Opgave:
Geef alle rijen hieronder weer waarin het woord "Twitter" voorkomt.

Rijen:
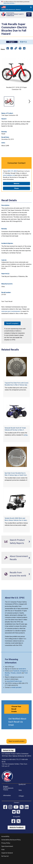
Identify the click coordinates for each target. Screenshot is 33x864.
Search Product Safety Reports (17, 541)
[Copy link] (24, 48)
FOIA (2, 850)
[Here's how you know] (16, 2)
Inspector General (7, 853)
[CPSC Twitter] (22, 807)
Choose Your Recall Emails (16, 708)
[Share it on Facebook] (7, 48)
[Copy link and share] (15, 48)
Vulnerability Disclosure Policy (11, 840)
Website (16, 183)
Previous (3, 101)
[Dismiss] (31, 7)
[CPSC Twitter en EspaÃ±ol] (19, 821)
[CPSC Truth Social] (19, 812)
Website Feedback (16, 827)
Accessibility (5, 836)
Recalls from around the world (18, 574)
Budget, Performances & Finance (8, 788)
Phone (16, 188)
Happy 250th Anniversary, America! (11, 9)
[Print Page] (20, 48)
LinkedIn (18, 673)
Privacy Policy (5, 843)
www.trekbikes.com (9, 175)
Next (29, 101)
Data (20, 790)
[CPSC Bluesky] (14, 812)
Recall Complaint (12, 323)
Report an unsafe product (16, 741)
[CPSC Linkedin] (27, 807)
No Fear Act (5, 856)
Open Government (7, 846)
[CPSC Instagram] (10, 807)
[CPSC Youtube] (16, 807)
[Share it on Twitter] (11, 48)
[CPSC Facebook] (5, 807)
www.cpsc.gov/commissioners (10, 311)
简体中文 (23, 42)
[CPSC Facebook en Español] (14, 821)
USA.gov (21, 796)
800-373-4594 (12, 171)
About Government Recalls (19, 558)
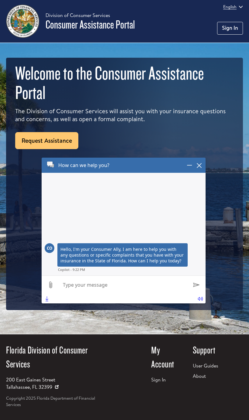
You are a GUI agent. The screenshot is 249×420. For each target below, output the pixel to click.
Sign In (230, 28)
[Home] (22, 21)
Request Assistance (47, 140)
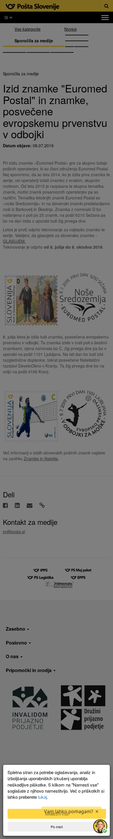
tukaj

Uitvoer opgave:
[CPSC Twitter] (22, 807)
[CPSC Twitter en EspaÃ±ol] (19, 821)
[Share it on Twitter] (11, 48)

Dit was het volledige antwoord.